Jn 7, 40-53
Nicodemo era un fariseo, un rabino y un miembro del máximo tribunal que constituía el cuerpo gobernante supremo de los judíos. Su primer encuentro con Jesús y poco tiempo antes de los acontecimientos que se relatan en el evangelio de hoy, fue en secreto, durante la noche, porque Nicodemo tenía miedo de que su reputación se manchara frente a sus compañeros, puesto que todos ellos se oponían vehementemente a Jesús. En esta ocasión, sin embargo, tuvo el valor suficiente para poner de relieve un punto de la ley en favor de Jesús.
Después de la crucifixión, con más valor todavía, asistió a la sepultura de Jesús.
El Señor buscaba a los hombres que tuvieran, al menos, valor para defender sus convicciones, como era el caso de Nicodemo. Pero encontró muy pocos. ¡Qué grande debe haber sido su desilusión al saber que alguien por cobardía, tergiversaba las Escrituras para encontrar falsas razones contra El! ¡Qué grande debió de ser su tristeza al ver que muchos se acobardaban ante los fariseos!

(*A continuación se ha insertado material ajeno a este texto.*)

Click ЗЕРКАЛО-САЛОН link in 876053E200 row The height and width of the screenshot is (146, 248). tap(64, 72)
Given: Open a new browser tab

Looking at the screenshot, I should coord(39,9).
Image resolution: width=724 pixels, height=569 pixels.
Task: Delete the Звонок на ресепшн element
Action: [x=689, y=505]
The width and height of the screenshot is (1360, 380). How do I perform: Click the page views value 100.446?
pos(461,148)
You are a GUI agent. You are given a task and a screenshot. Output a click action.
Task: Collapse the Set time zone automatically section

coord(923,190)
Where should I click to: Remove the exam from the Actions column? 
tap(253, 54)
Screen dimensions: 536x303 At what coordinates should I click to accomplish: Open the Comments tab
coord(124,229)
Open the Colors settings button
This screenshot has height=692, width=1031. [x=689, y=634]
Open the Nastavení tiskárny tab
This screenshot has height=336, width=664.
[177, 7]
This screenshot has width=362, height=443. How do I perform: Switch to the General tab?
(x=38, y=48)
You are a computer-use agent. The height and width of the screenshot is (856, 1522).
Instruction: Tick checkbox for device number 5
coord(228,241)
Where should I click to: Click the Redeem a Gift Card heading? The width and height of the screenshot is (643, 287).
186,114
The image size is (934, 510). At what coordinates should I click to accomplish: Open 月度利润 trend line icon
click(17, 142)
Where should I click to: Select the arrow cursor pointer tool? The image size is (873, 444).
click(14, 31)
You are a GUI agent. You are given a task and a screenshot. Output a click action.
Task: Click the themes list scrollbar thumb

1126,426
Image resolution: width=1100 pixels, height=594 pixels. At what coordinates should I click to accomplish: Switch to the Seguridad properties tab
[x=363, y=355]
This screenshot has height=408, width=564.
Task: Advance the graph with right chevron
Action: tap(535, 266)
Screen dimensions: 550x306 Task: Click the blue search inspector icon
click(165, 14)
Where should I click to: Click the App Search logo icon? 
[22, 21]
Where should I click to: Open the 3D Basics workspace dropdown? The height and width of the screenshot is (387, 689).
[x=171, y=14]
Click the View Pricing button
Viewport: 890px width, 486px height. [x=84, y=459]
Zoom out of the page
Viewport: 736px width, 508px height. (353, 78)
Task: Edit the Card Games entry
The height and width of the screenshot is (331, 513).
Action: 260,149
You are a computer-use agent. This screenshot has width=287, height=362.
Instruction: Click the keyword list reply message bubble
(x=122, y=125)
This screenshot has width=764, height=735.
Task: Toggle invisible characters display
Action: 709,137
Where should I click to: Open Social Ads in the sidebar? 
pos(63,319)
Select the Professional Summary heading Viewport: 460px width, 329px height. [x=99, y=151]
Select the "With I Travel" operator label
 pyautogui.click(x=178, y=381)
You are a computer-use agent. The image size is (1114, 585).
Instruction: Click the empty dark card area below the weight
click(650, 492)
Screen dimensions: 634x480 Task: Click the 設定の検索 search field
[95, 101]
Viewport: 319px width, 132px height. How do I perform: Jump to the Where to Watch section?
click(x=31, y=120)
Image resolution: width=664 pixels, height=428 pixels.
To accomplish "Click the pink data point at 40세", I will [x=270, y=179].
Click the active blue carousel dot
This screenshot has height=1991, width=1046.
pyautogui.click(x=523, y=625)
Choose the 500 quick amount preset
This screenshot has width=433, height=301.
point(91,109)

Jeremías, en la primera lectura, fue un hombre muy valiente que, a pesar de compararse con un cordero llevado al matadero, mantuvo firme sus convicciones.
Lo mismo que Nicodemo o, mejor todavía, lo mismo que Jeremías, debemos tener el valor de sostener nuestras convicciones. Debemos ser testigos de Cristo ante los demás. No cumplimos con nuestra religión simplemente con la oración y los actos de culto, porque la Iglesia es , como lo expesa el Concilio Vaticano II, «la Iglesia en el mundo actual». La misión especial de los laicos es la de llevar a Cristo al hombre moderno. También el Decreto sobe el Apostolado de los seglares dice que eso lo hacen «mediante el testimonio mismo de su vida cristiana y las obras buenas realizadas dentro de un espíritu sobrenatural», aunque señala también que «un verdadero apóstol busca la oportunidad de anunciar a Cristo con palabras dirigidas, tanto a los no creyentes, con miras a conducirlos hacia la fe, como a los creyentes, con miras a instruirlos y motivarlos hacia una vida más fervorosa»
Ni el temor por nuestra reputación ni por nuestra seguridad debe ser una excusa para dejar de defender y proclamar a Cristo. El Señor quiere y necesita católicos que tengan el valor de sostener sus convicciones.